[Assignment]
Revise the rows from the line containing "The image size is (1999, 1295)." through the end of the rows by replacing "Describe" with "Identify" and leaving all else unchanged. Give back only those lines, with the pictures left out.
---------- Recorded data ----------
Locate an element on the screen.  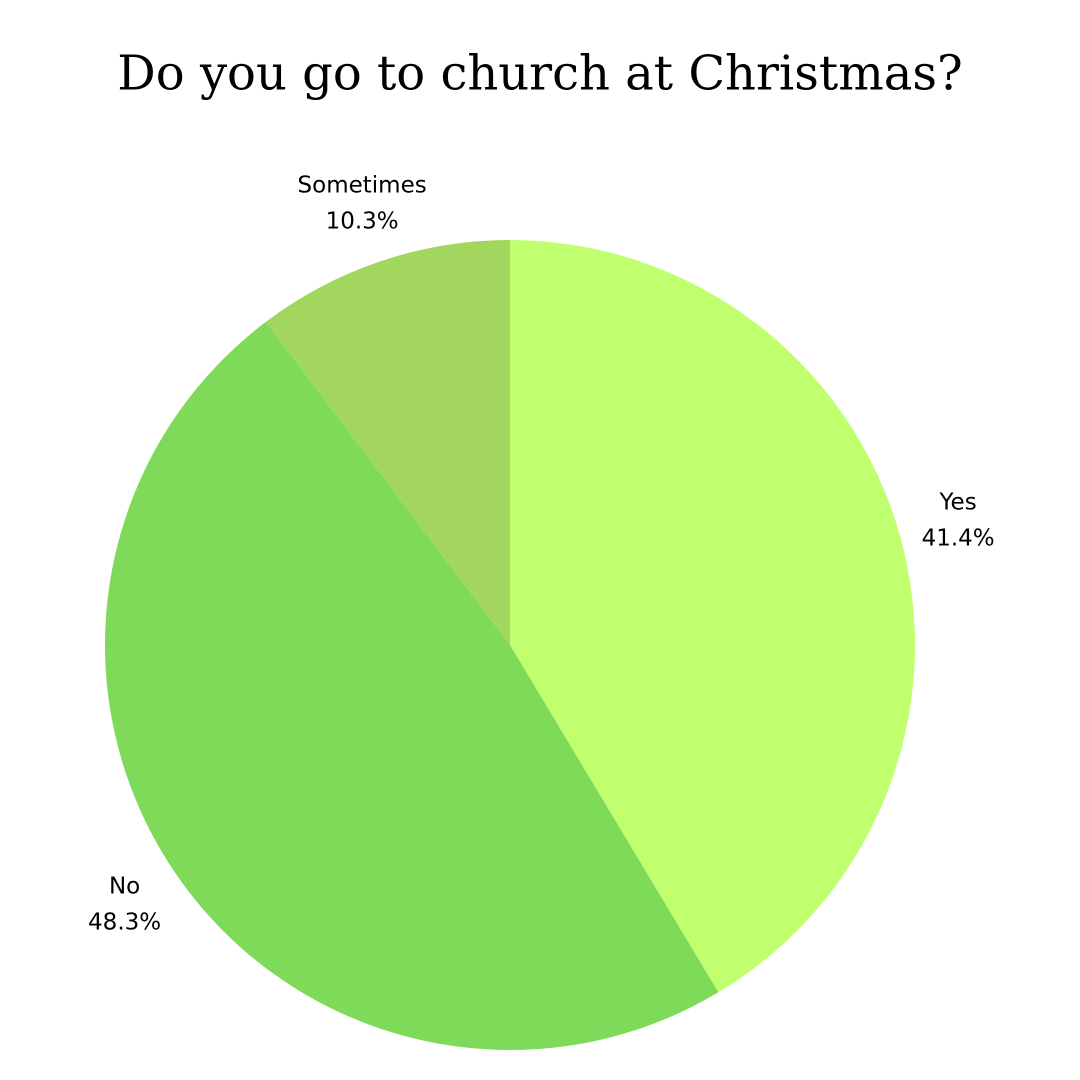
slice-value-label: 48.3% is located at coordinates (124, 923).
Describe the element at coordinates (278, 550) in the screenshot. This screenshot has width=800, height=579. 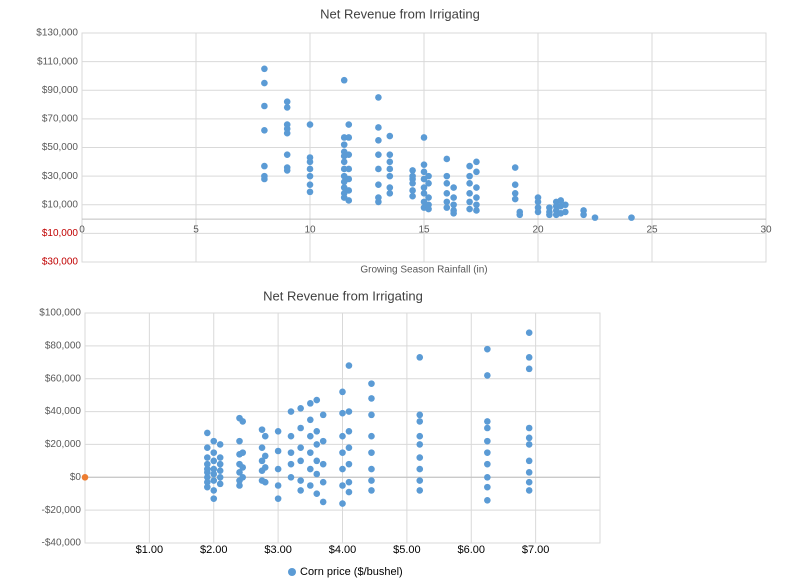
I see `x-tick-label: $3.00` at that location.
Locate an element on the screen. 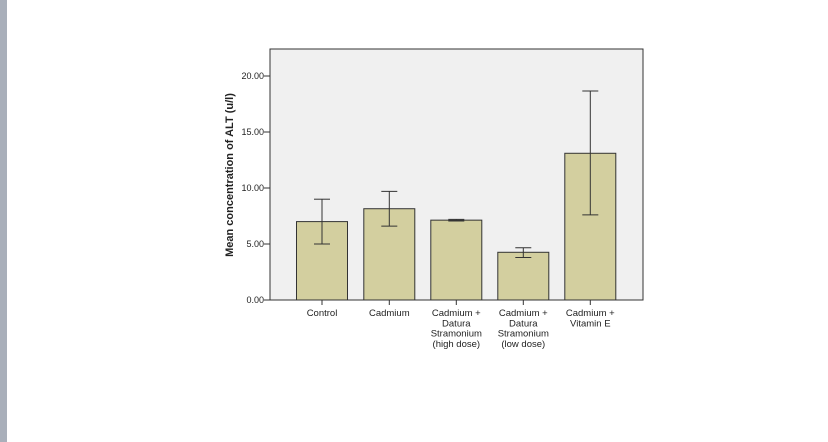 The height and width of the screenshot is (442, 828). y-axis-label: Mean concentration of ALT (u/l) is located at coordinates (230, 175).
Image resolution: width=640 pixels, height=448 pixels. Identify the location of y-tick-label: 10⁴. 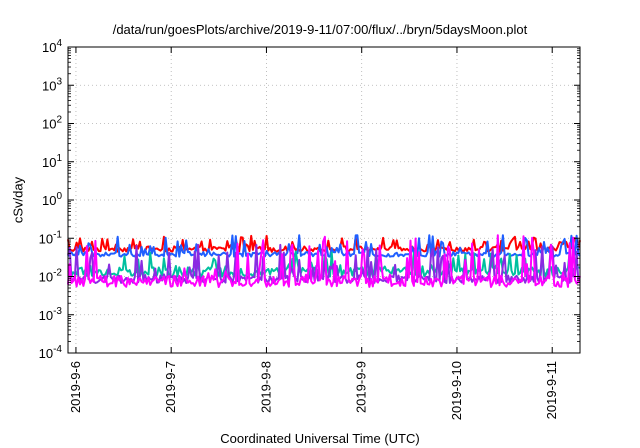
(52, 46).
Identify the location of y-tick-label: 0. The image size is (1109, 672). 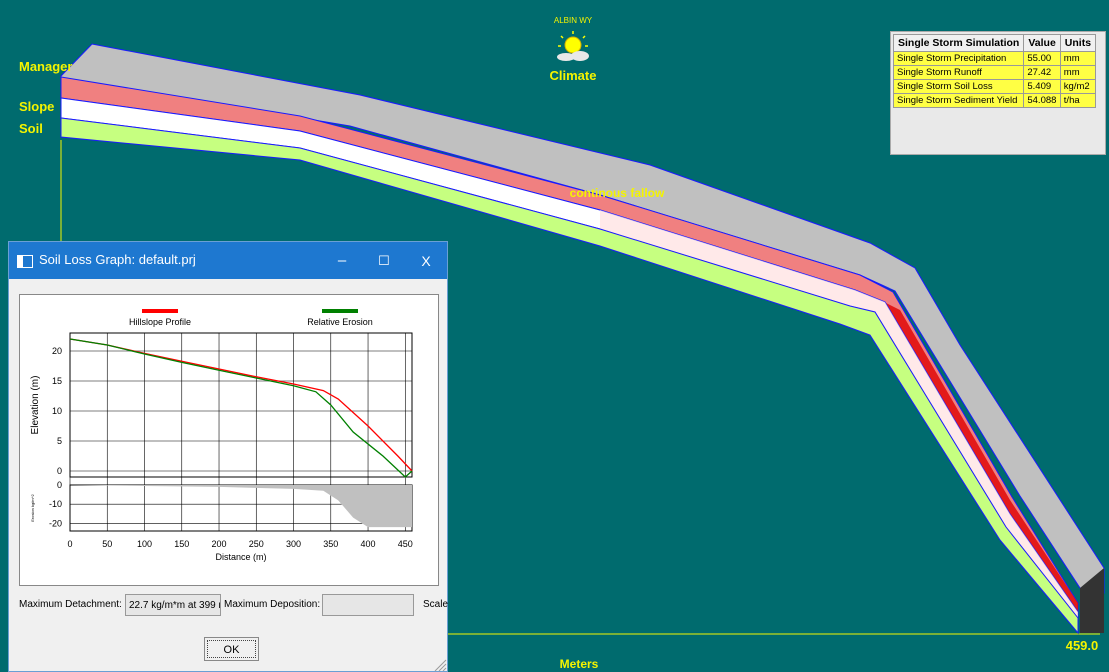
(60, 471).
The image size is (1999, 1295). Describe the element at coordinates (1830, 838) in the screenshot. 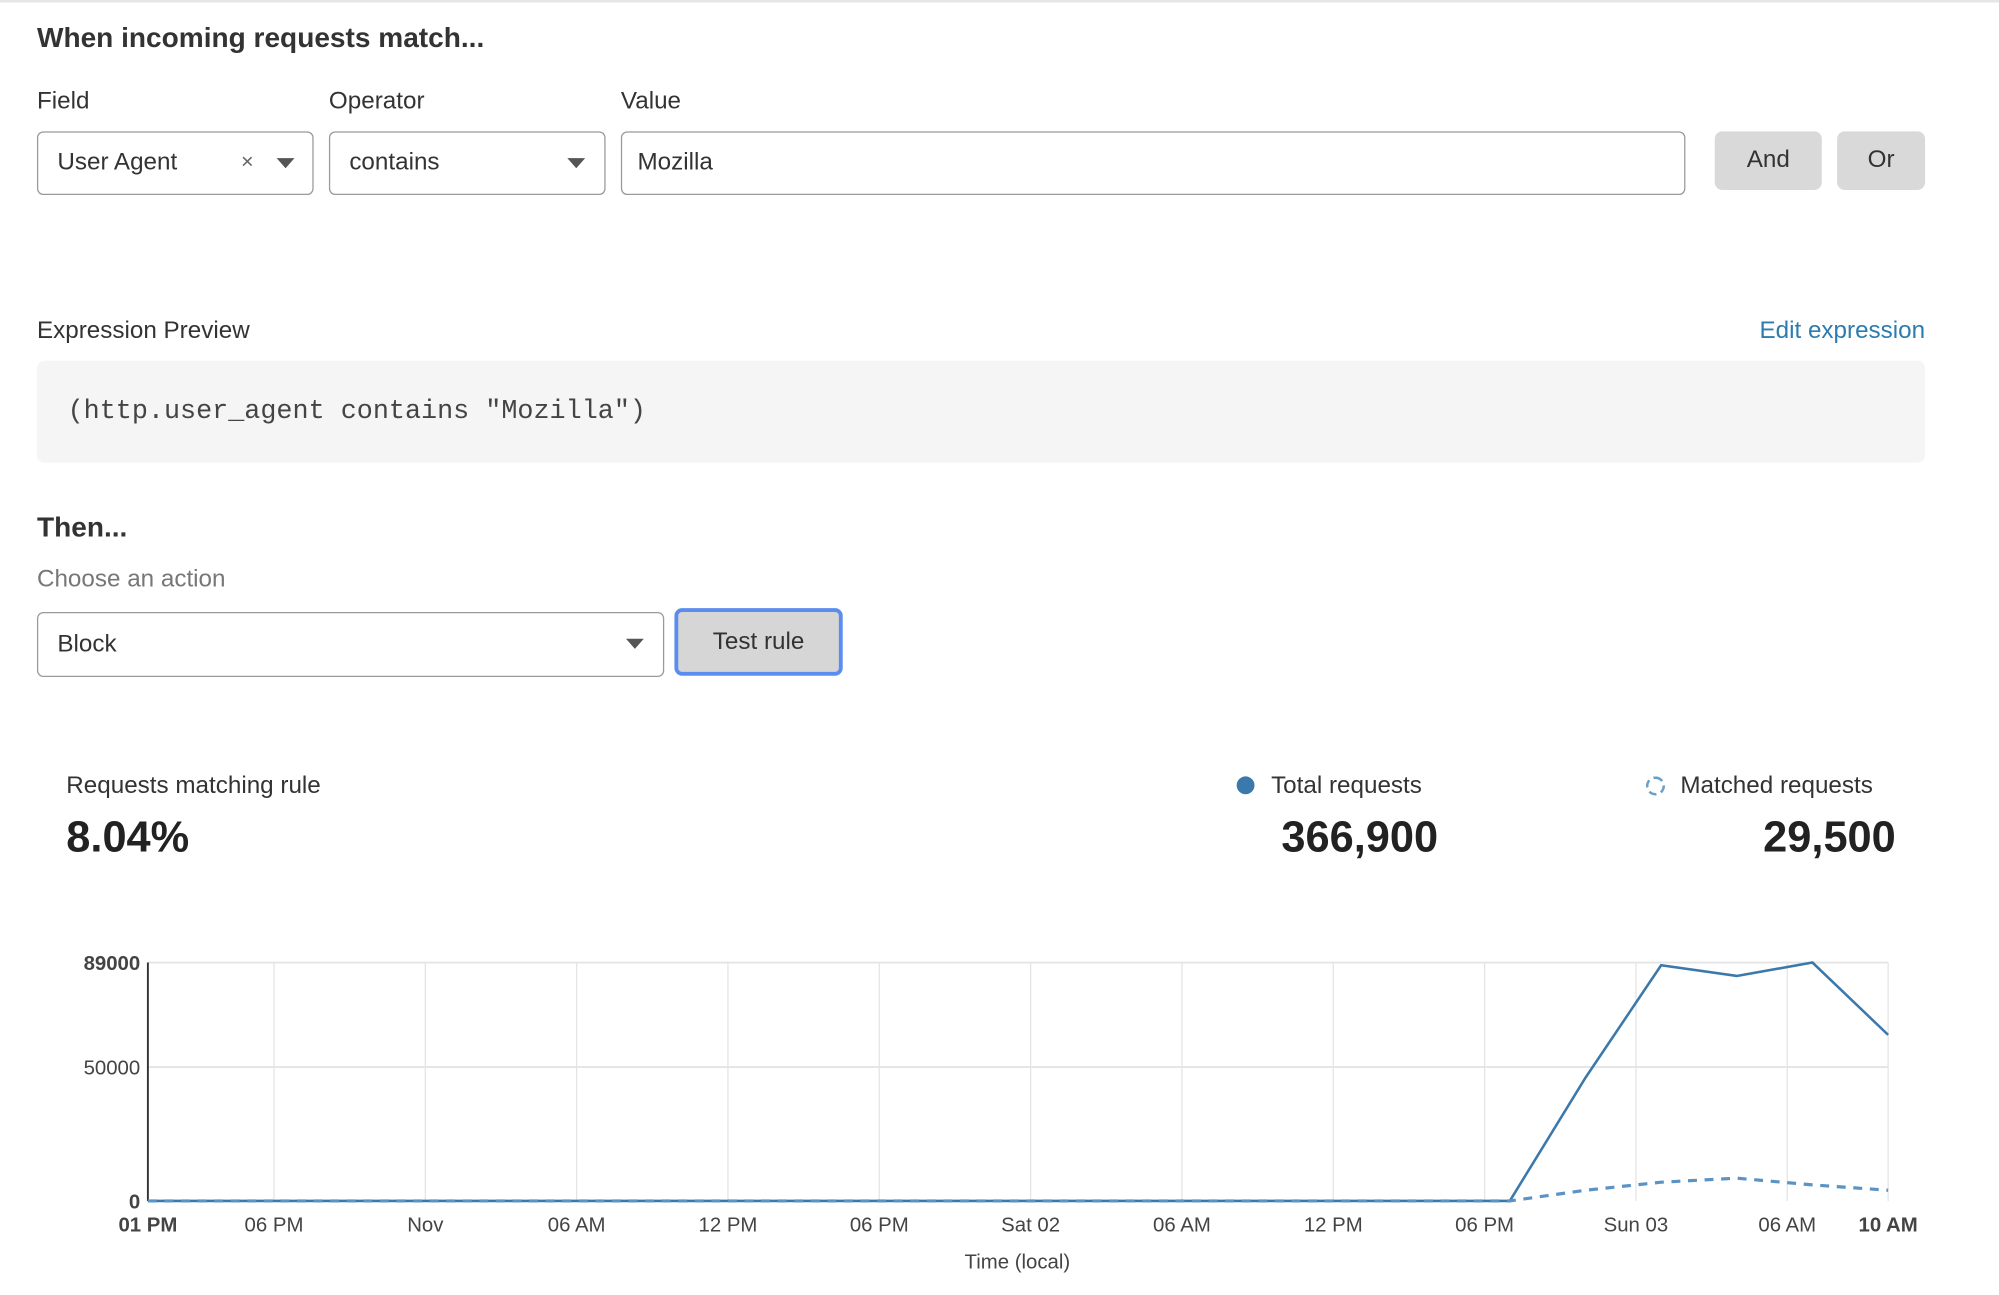

I see `matched-value: 29,500` at that location.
----------
[Exercise answer]
The image size is (1999, 1295). Identify the element at coordinates (1830, 838) in the screenshot. 

I see `matched-value: 29,500` at that location.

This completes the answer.